▸ PROBLEM DESCRIPTION
Rename "three-dot menu" to "overflow menu" throughout the entries below, keeping all other text unchanged, and omit the pictures from your output.

start EXTRACTED MATERIAL

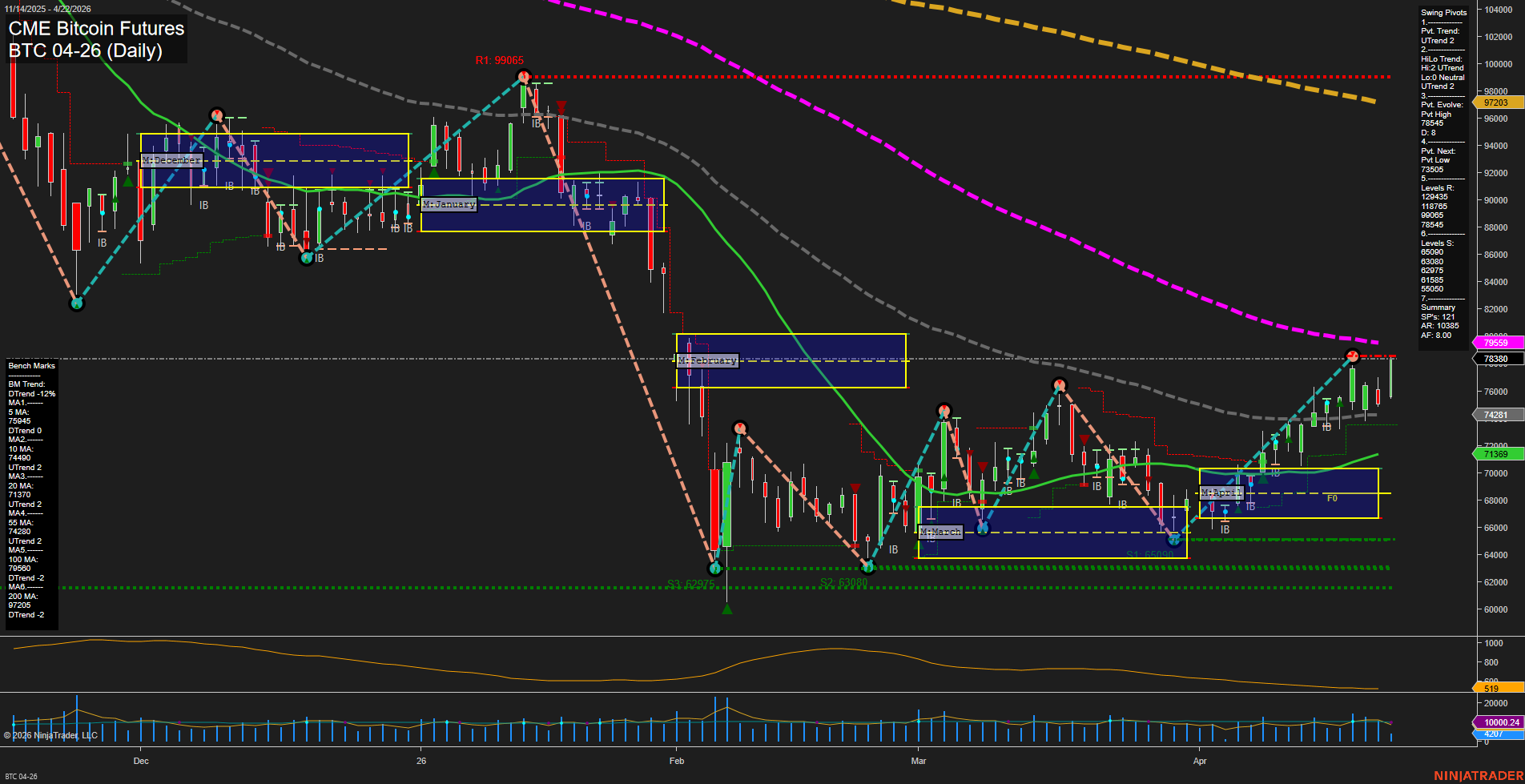Image resolution: width=1525 pixels, height=784 pixels.
Task: Click the mid-March swing high pivot circle
Action: coord(1060,385)
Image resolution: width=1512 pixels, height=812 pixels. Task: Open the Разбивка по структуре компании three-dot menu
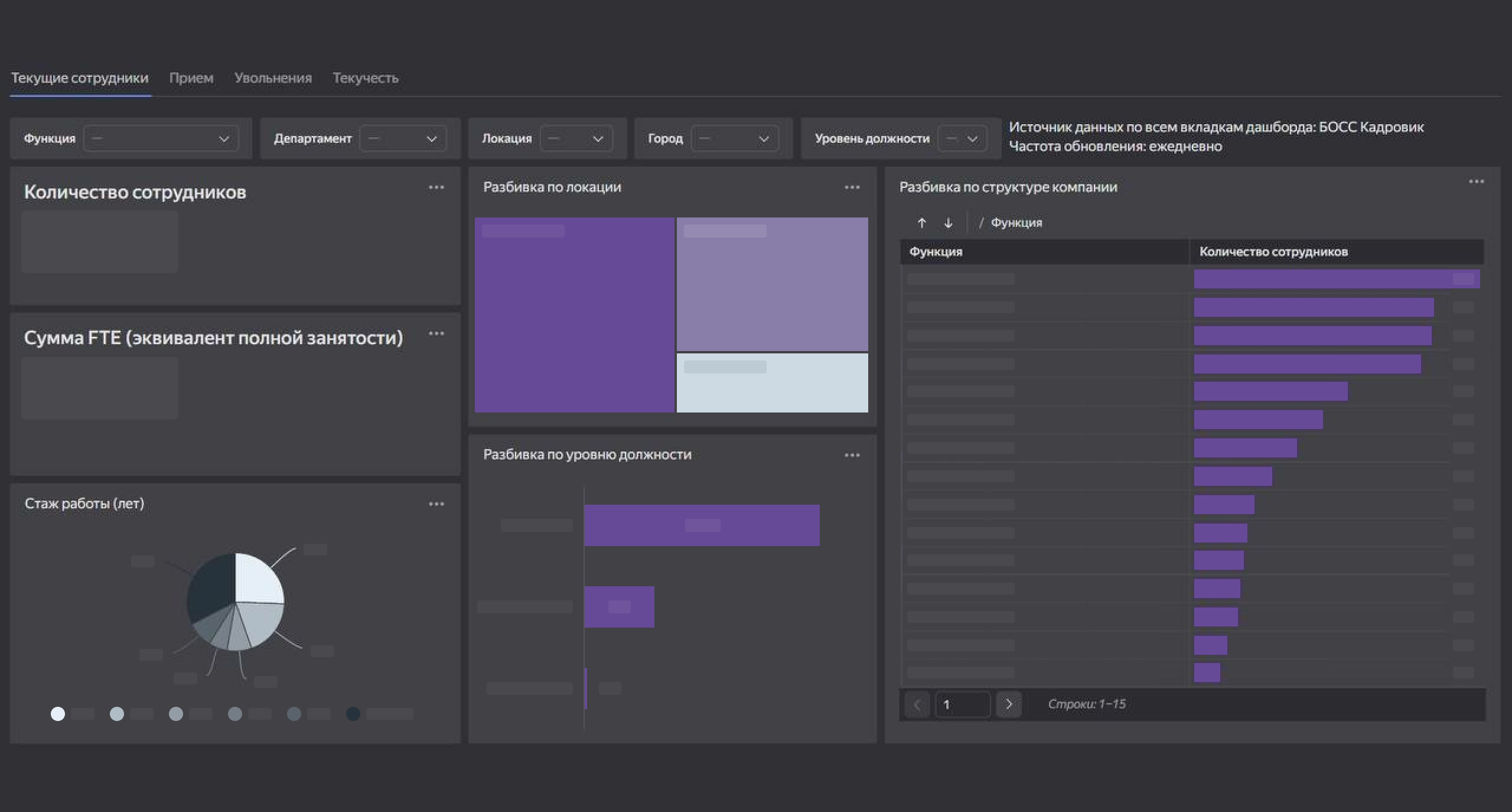click(x=1476, y=181)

end EXTRACTED MATERIAL

▸ EXPECTED OUTPUT
Image resolution: width=1525 pixels, height=784 pixels.
Task: Click the mid-March swing high pivot circle
Action: coord(1060,385)
Image resolution: width=1512 pixels, height=812 pixels. Task: Open the Разбивка по структуре компании overflow menu
click(x=1476, y=181)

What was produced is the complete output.